··· Data listing

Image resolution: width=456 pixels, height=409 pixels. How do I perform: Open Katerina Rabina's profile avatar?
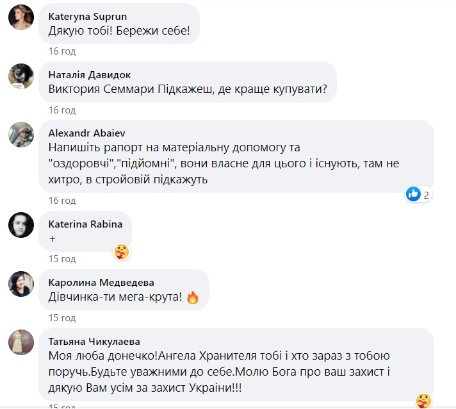click(20, 225)
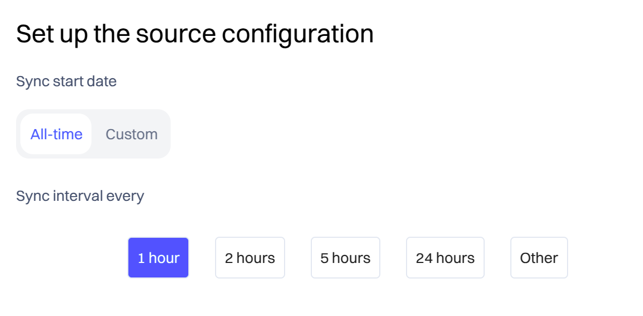The image size is (643, 316).
Task: Choose All-time in the start date segmented control
Action: pyautogui.click(x=56, y=134)
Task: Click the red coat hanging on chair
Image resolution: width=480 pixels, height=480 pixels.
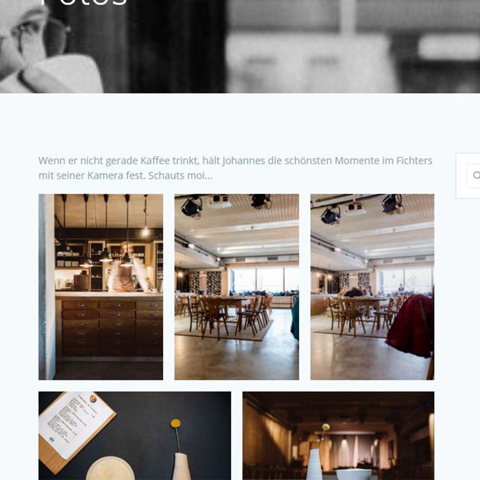Action: (410, 326)
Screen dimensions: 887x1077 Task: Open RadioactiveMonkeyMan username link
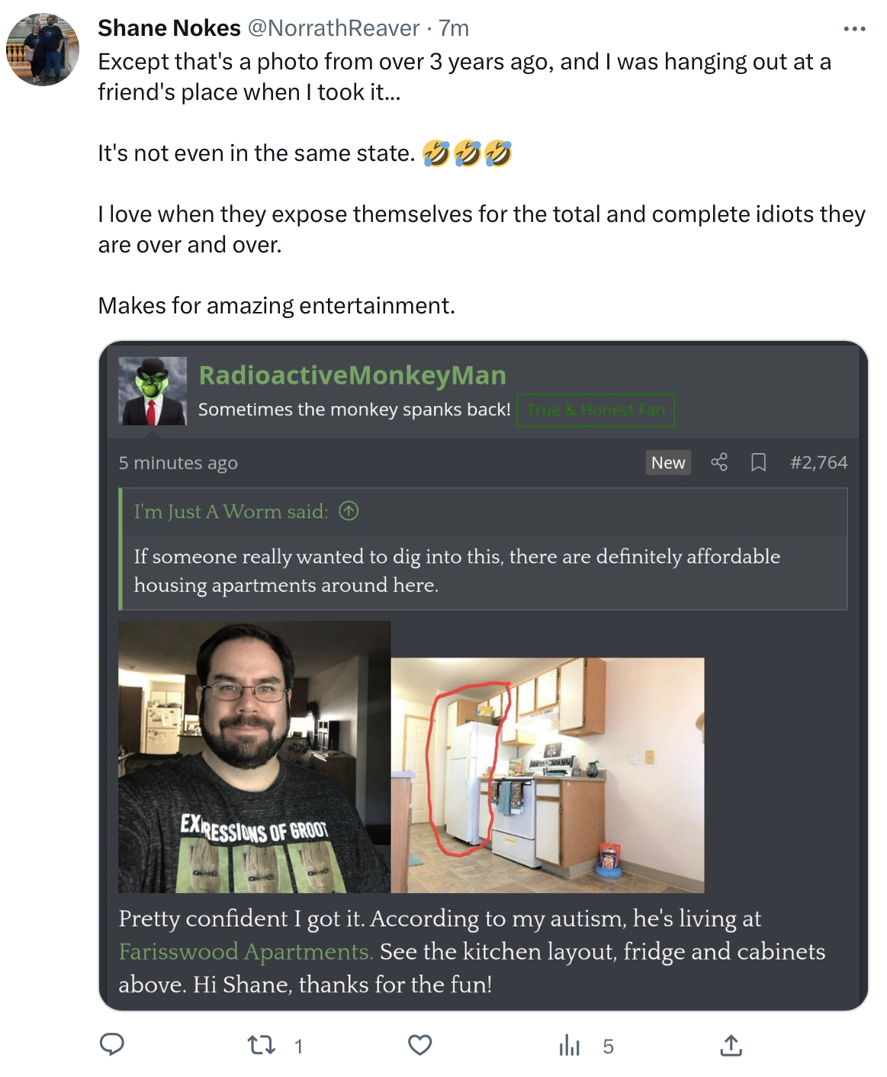pyautogui.click(x=352, y=375)
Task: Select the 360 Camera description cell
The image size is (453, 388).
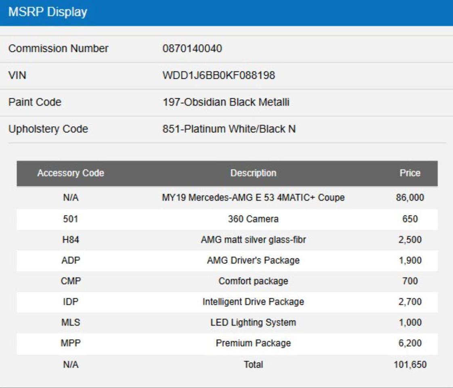Action: (x=254, y=219)
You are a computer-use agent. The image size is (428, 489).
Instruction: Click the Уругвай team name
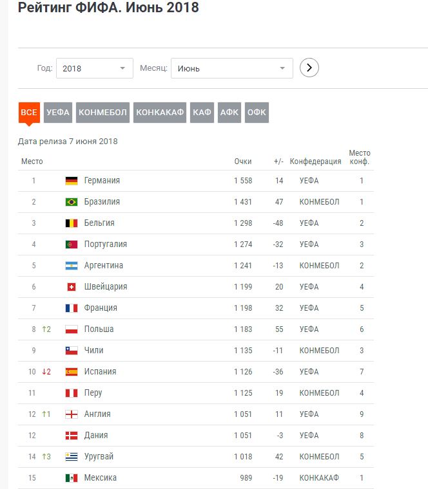100,457
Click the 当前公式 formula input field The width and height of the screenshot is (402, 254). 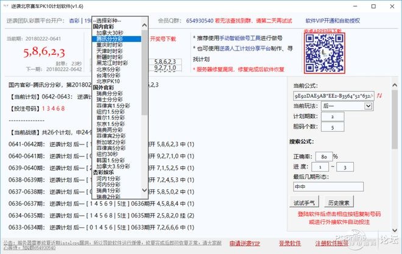pyautogui.click(x=333, y=96)
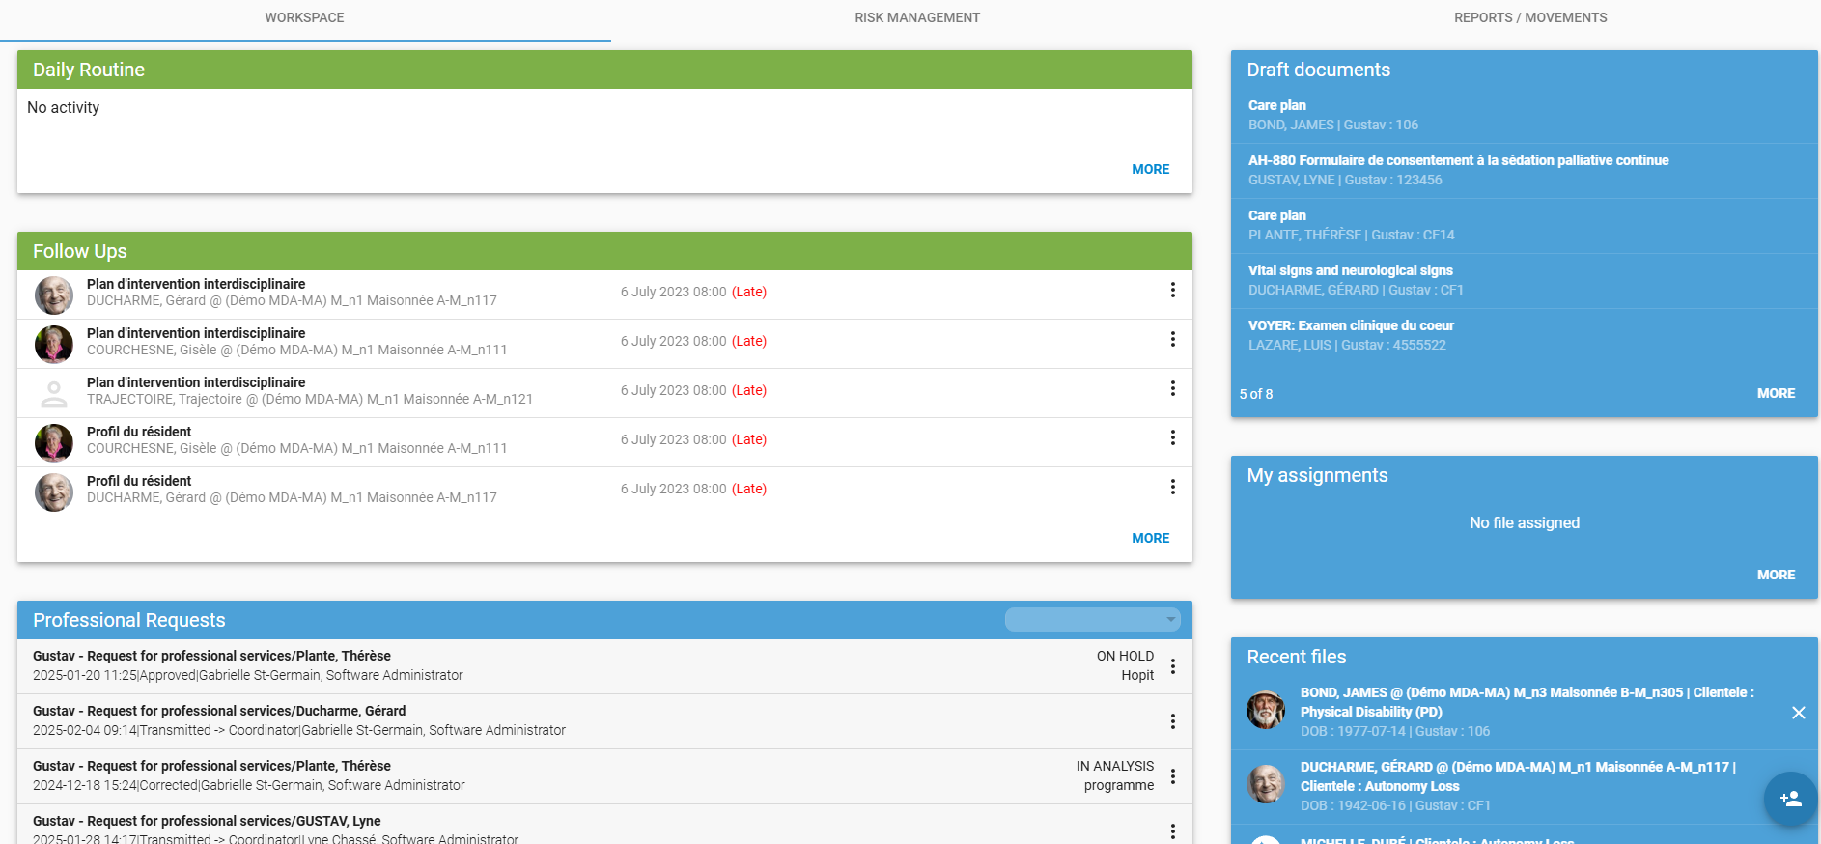Click MORE in My assignments panel
The image size is (1821, 844).
1775,575
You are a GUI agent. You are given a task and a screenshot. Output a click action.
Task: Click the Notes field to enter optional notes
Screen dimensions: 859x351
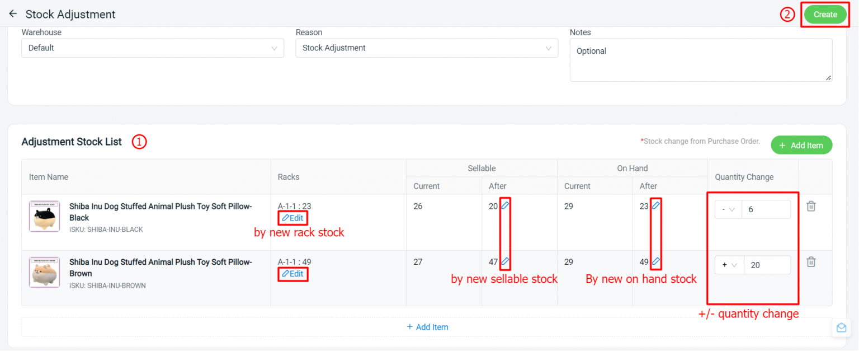click(x=701, y=60)
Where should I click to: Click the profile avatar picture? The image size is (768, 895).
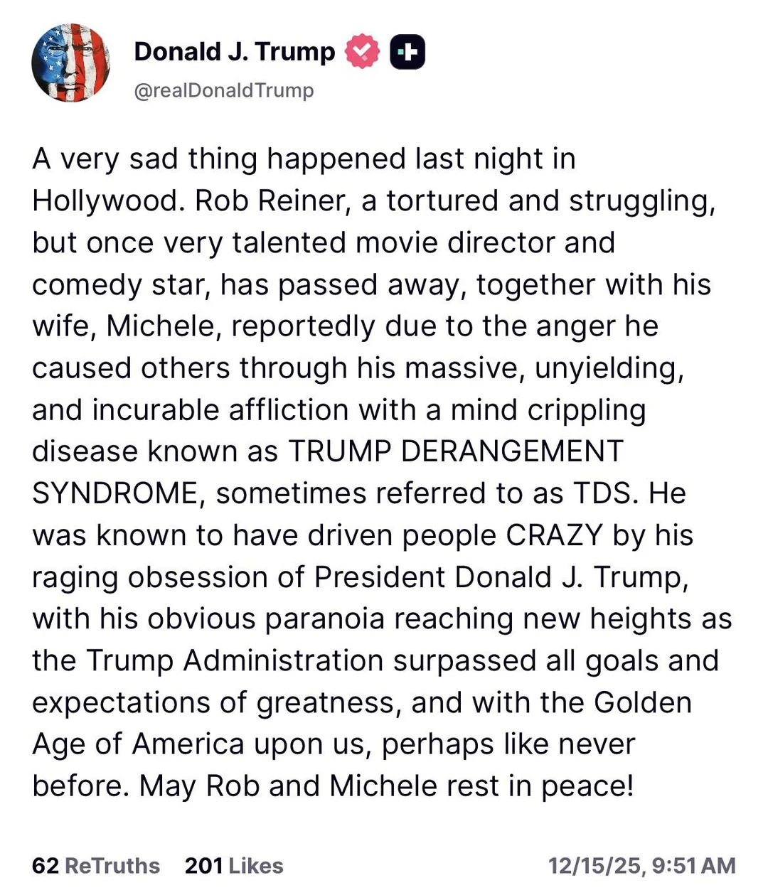click(71, 63)
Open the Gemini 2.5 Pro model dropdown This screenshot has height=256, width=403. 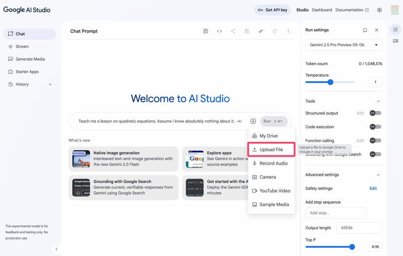[344, 45]
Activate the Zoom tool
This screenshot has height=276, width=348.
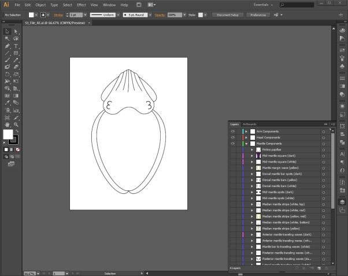click(x=16, y=124)
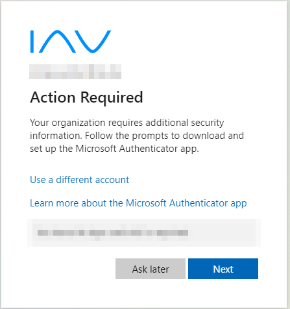290x309 pixels.
Task: Click the word "Authenticator" in the Learn more link
Action: pyautogui.click(x=199, y=203)
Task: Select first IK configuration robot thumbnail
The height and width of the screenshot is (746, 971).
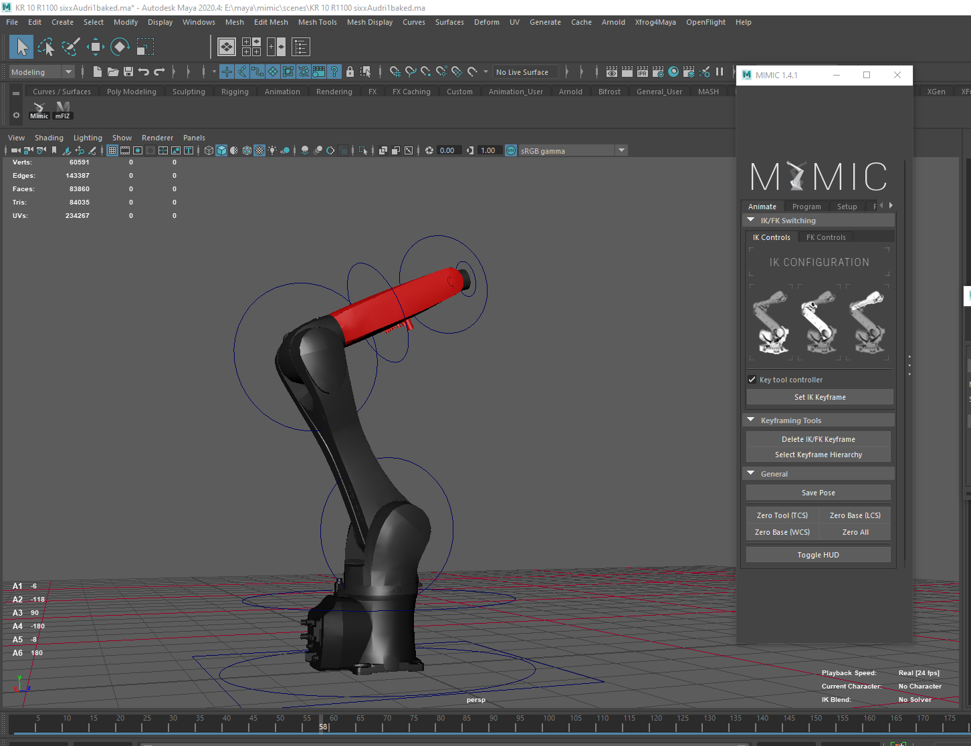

······

*Task*
Count the lines of the records that contain the word "agent". Give only the count.

*Written solution*
2